Oh yeah, and GG is a bad example. It has wildy different characters but counter-balances that individuality by giving them all so many universal options and approaches to things. Which, essentially, almost takes you back to square one. No matter who I play, I can dead angle, FD jump in, burst, and all sorts of other crazy laws. So while some elements are individual traits of characters, you still have a ton of them that are universal. GG's diversity is pretty much teh same route taken with most games and enhanced a little bit.

Rioting Soul
02-27-2008, 07:29 PM
I remember having some discussion with Daemos back when SF4 threads were almost locked on first sight. And someone always came in with "It's called CFE/GG" or some shit. I always liked the idea. Like how X-Ism Rolento couldn't do a normal jump since he naturally did his KKK jump from CvS2 or how X-Adon's jumping kicks were all aerial versions of Jaguar Kick. I always imagined a character like Zangief(or anybody quick to temper) activating some kind of super rage mode by pressing any three buttons together. I had it as any three buttons since with it like that, a person on an arcade stick can take their right hand with palm open and smash the buttons in a "fuck that!" kind of way and start beasting. The rage would last for how much meter he has and he can do a super with just a drop left like A/N/K/S-grooves. Also, he'd have super armor that depletes his meter while in rage(if he gets hit by something, super armor activates and takes away a bit of his rage).

Or for Blanka, his meter would actually signify how much of a charge he has. At the beginning, his electricity isn't as damaging, resets airborne opponents and has less frame advantage and hitbox. But the more Blanka does electricity, his meter increases with ups the effects of his electricity(larger hitbox, more frames, knocks down grounded and airborne opponents). Near the end of his meter, Electricity will juggle opponents. If as certain amount of time passes without Blanka using electricity, his meter begins to deplete. Blanka would have to constantly use electricity throughout the match to maintain a charge. Once the meter is maxed out, it begins to deplete like K-groove. While in maxed out mode, Blanka is visibly surging with electricity. All of his attacks do a considerable amount of stun and all of his attacks deal an extra hit due to electric shock from contact. Because of that, custom combos may be possible but his cancellability and jugglability(not real words it seems) stays the same. He can only use super while maxed out and using super takes away all his meter.
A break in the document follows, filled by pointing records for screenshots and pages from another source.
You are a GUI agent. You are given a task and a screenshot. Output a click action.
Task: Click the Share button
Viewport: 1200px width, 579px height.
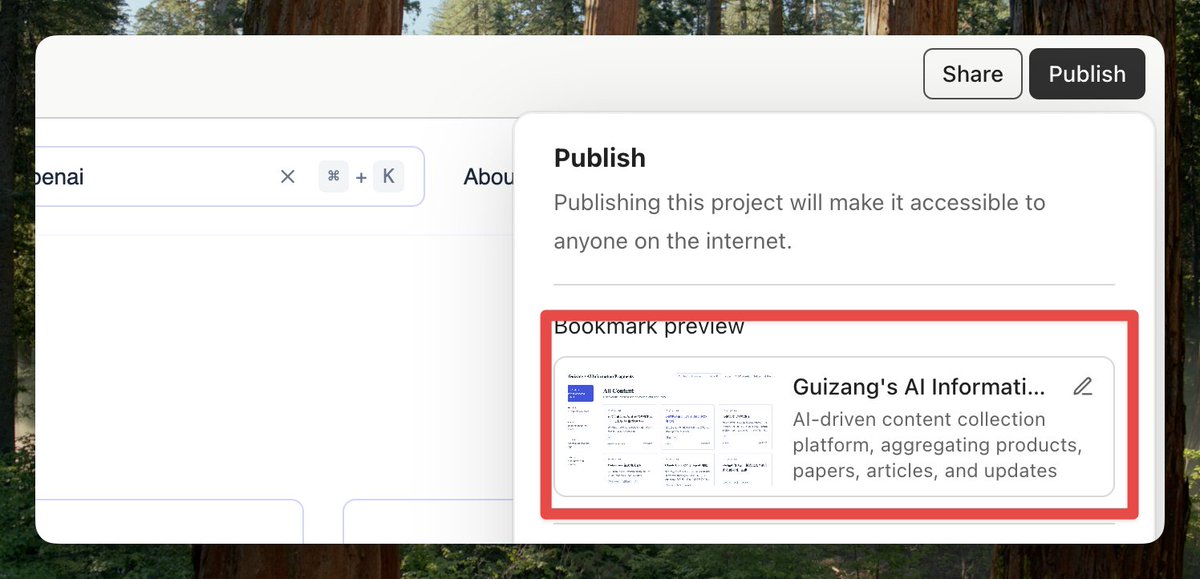(973, 74)
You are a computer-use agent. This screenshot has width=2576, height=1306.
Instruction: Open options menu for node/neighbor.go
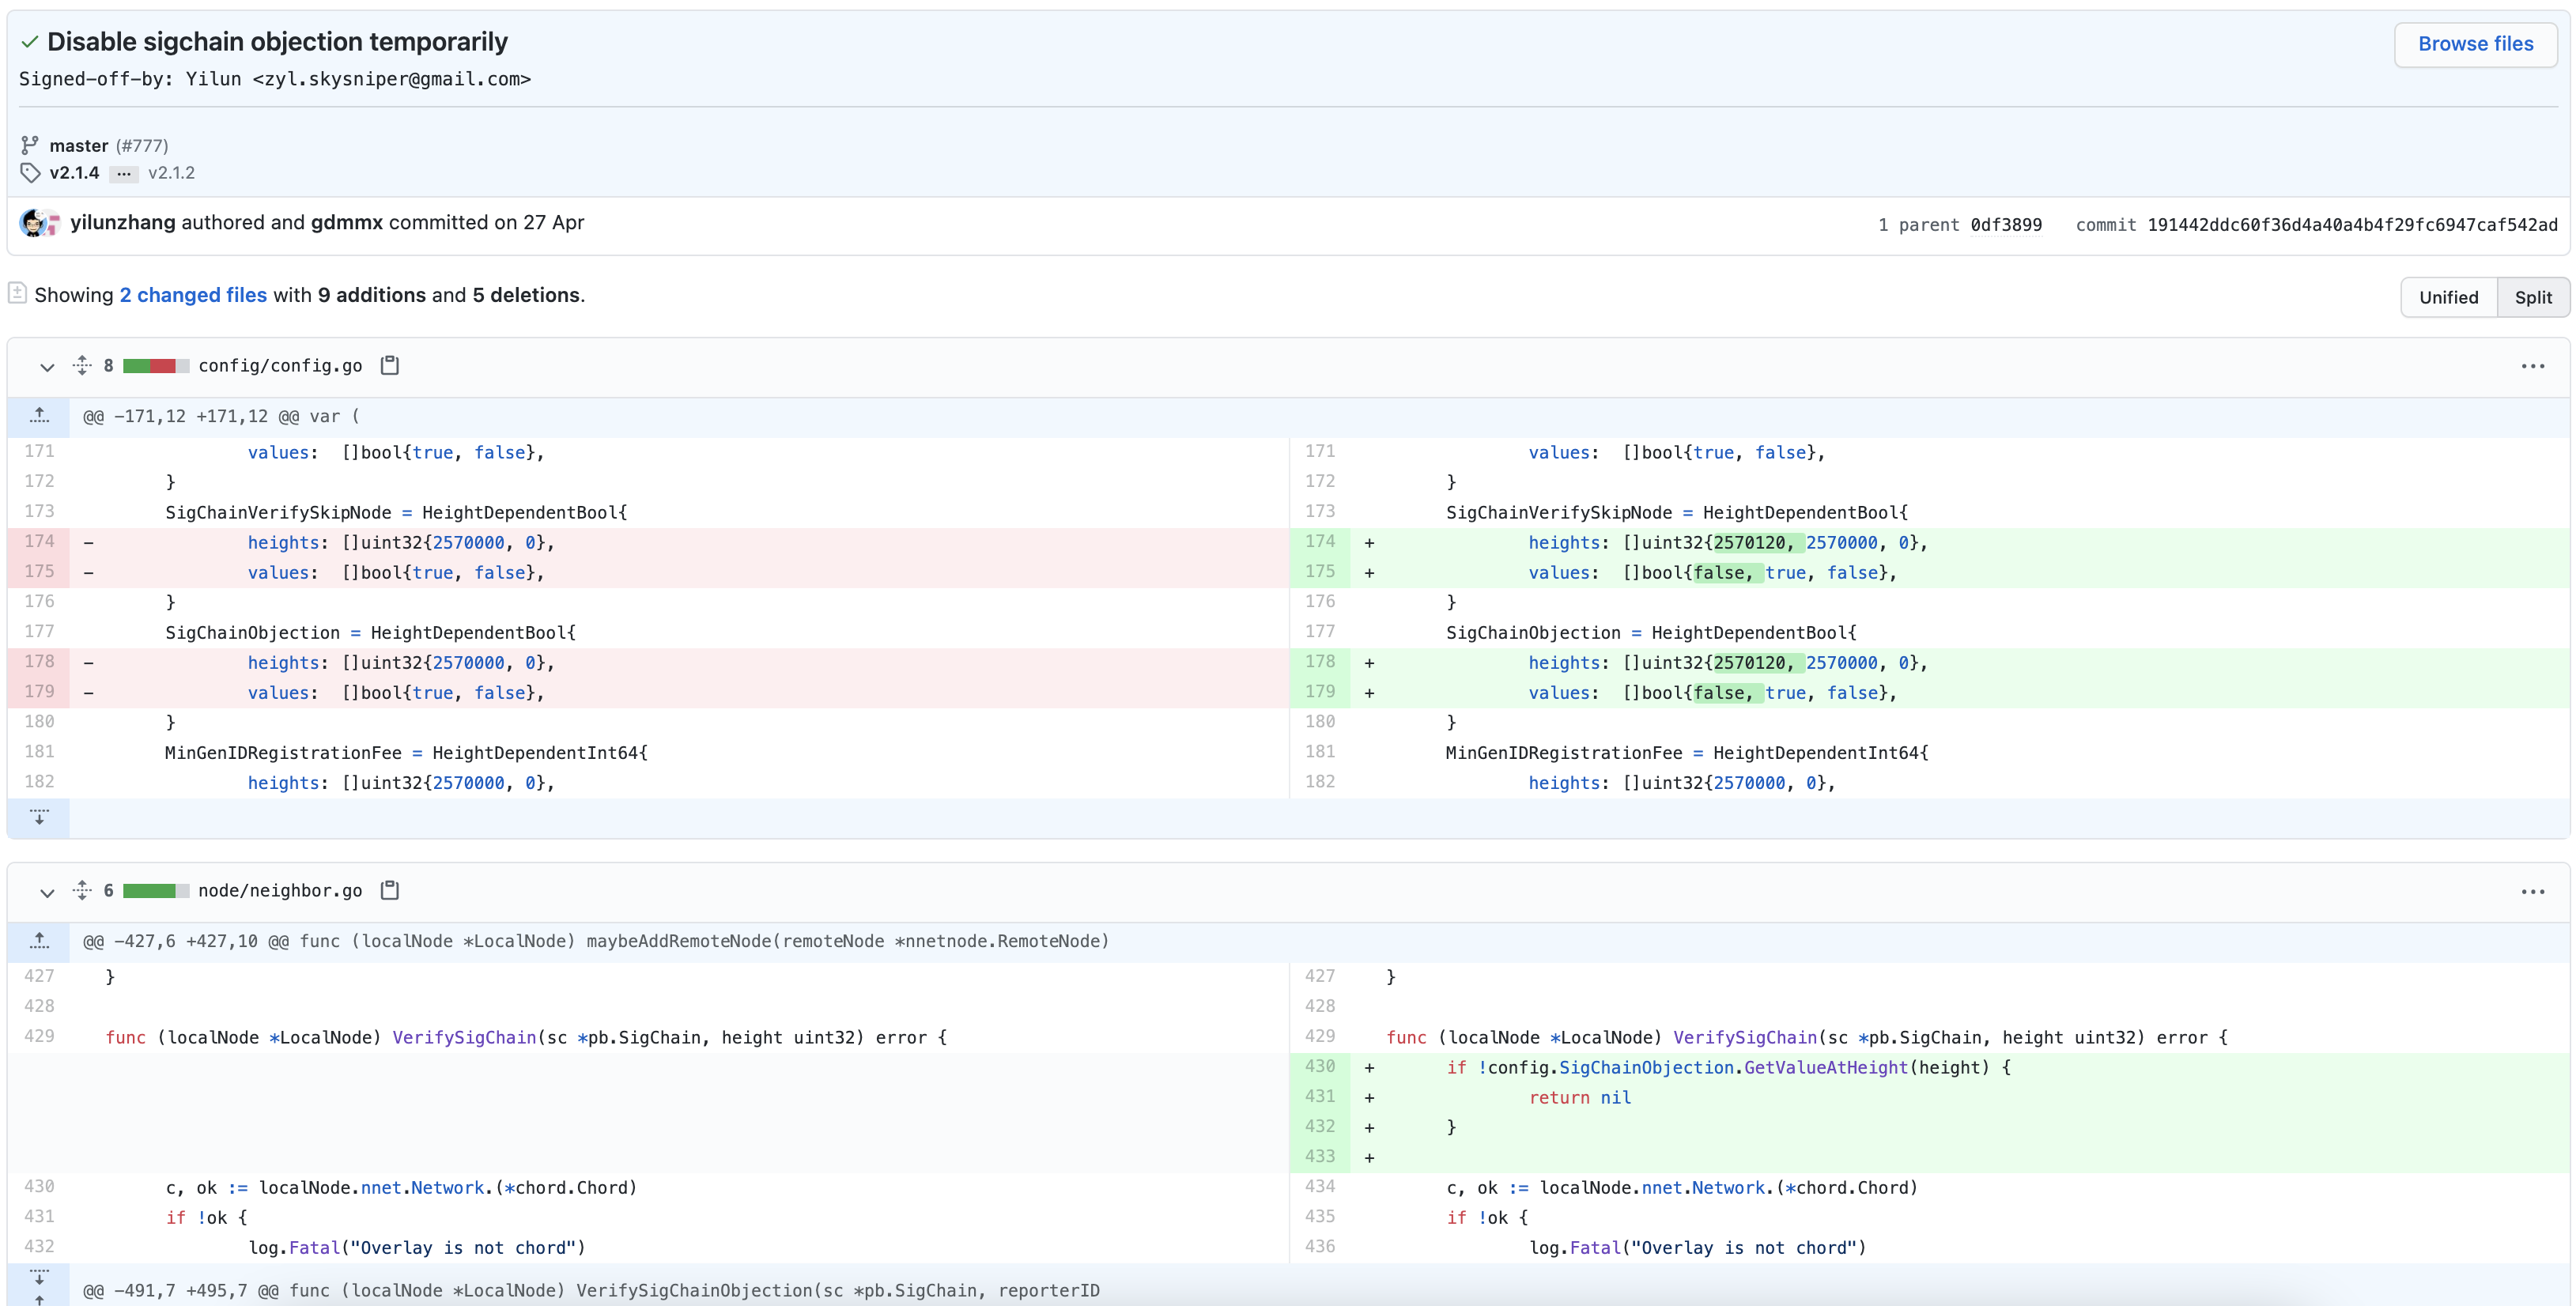point(2532,891)
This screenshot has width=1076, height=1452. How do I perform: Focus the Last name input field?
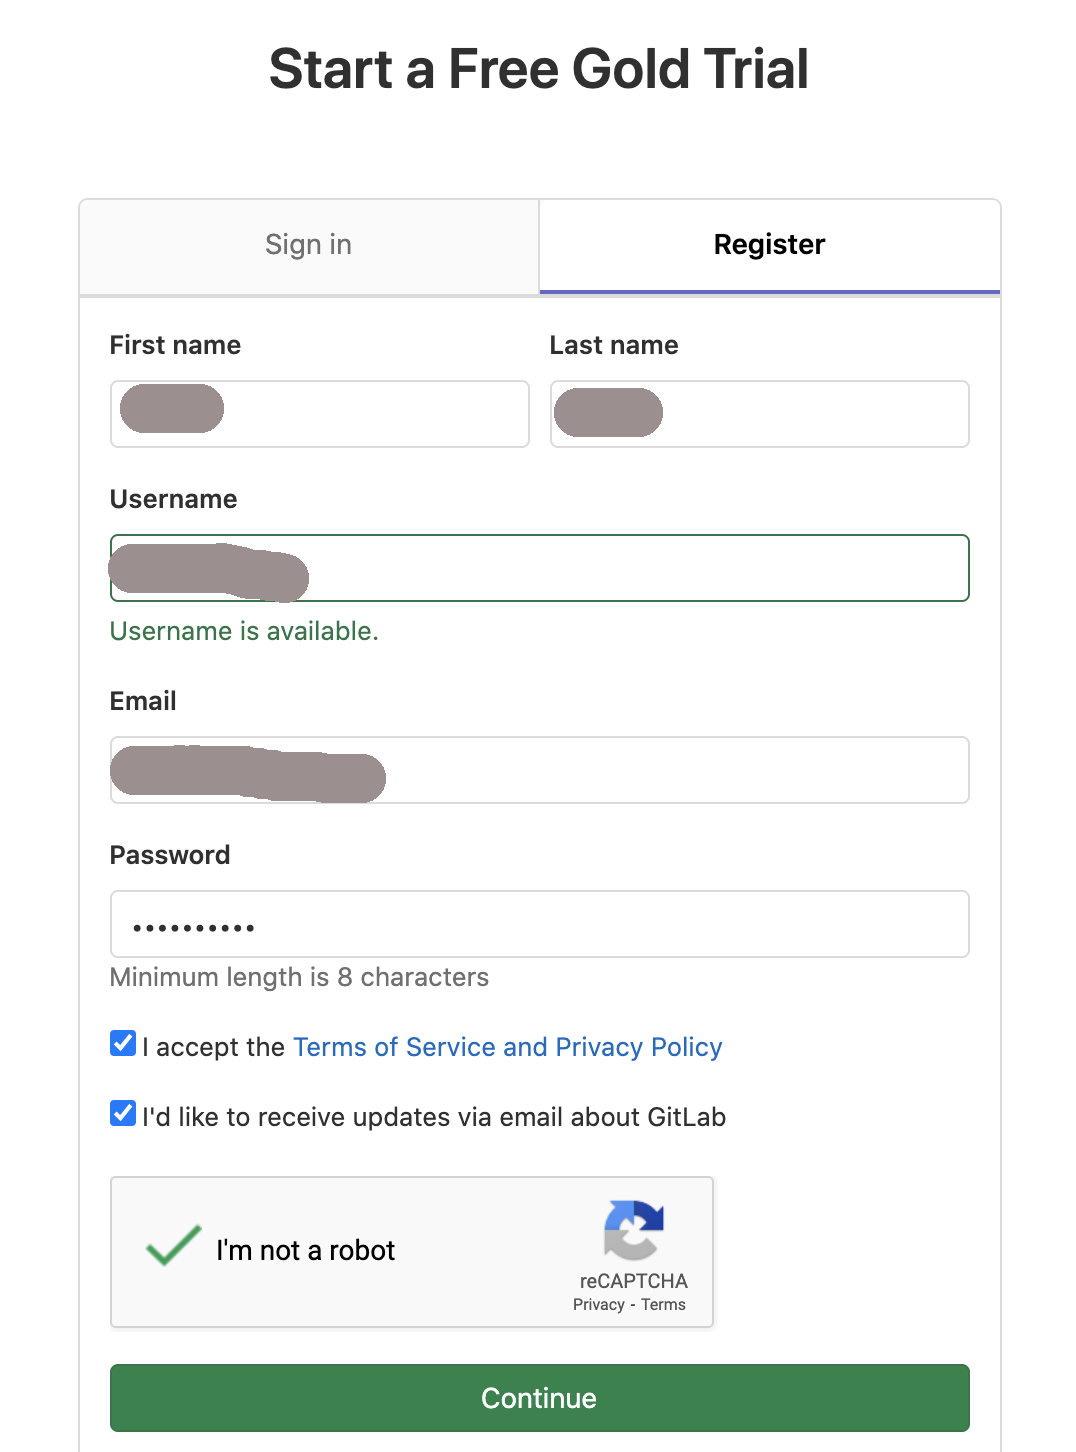[760, 414]

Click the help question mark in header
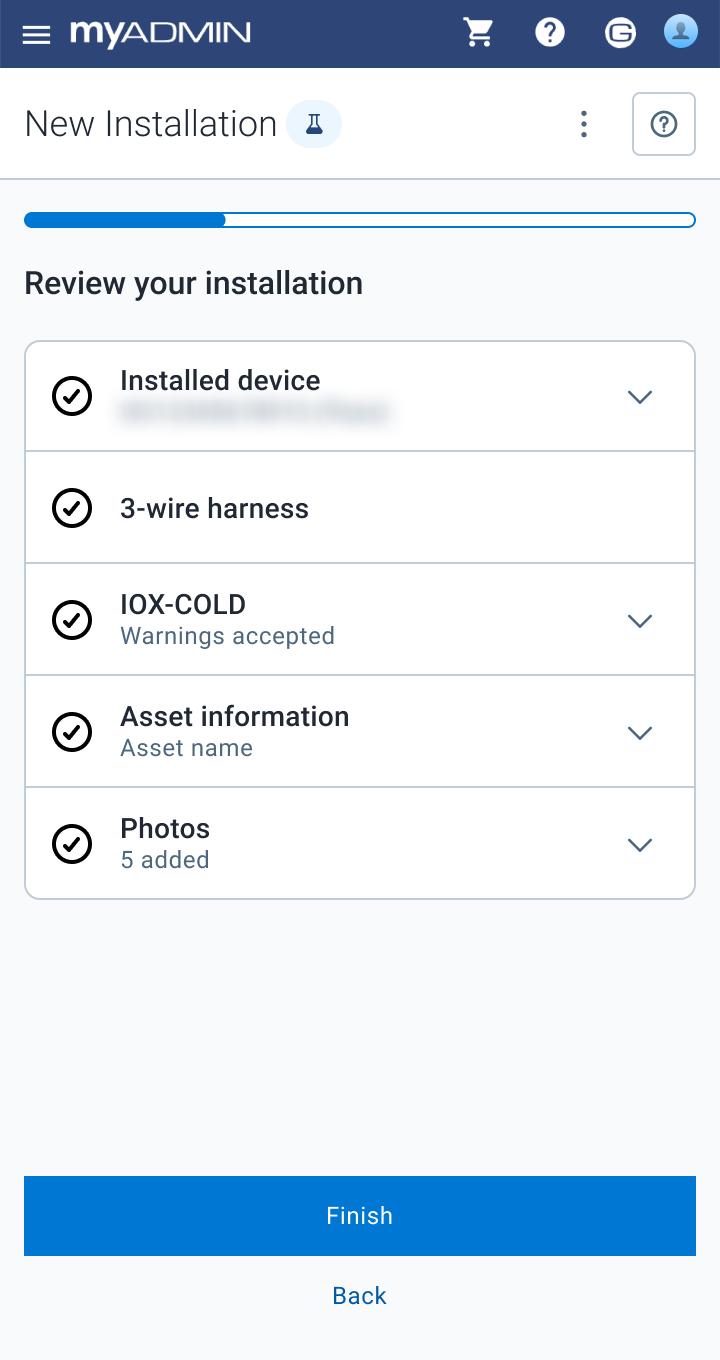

With Rolento, he could have a set amount of knives and grenades. The grenades would only be replenished between rounds but with the knives, they will litter the stage like Agito's in Big Bang Beat and Rolento can pick them back up.

Ryu could have the system in A3 where you can soften hit and block damage by pressing an attack button precisely after blocking being hit. And the new Focus Attack really suits him.

Sorry, I'll stop.

Gutter Trash
02-27-2008, 10:19 PM
a good example of character indiviuality done right is old man Gen.

Gen's P+P+P stance was great for close range while K+K+K was good for Mid to Long range.

when Dhalsim would start zoning Gen out of reach, switching to K+K+K gave Gen the tools to either roll under the Yoga Fires or jump off the walls to nail Dhalsim.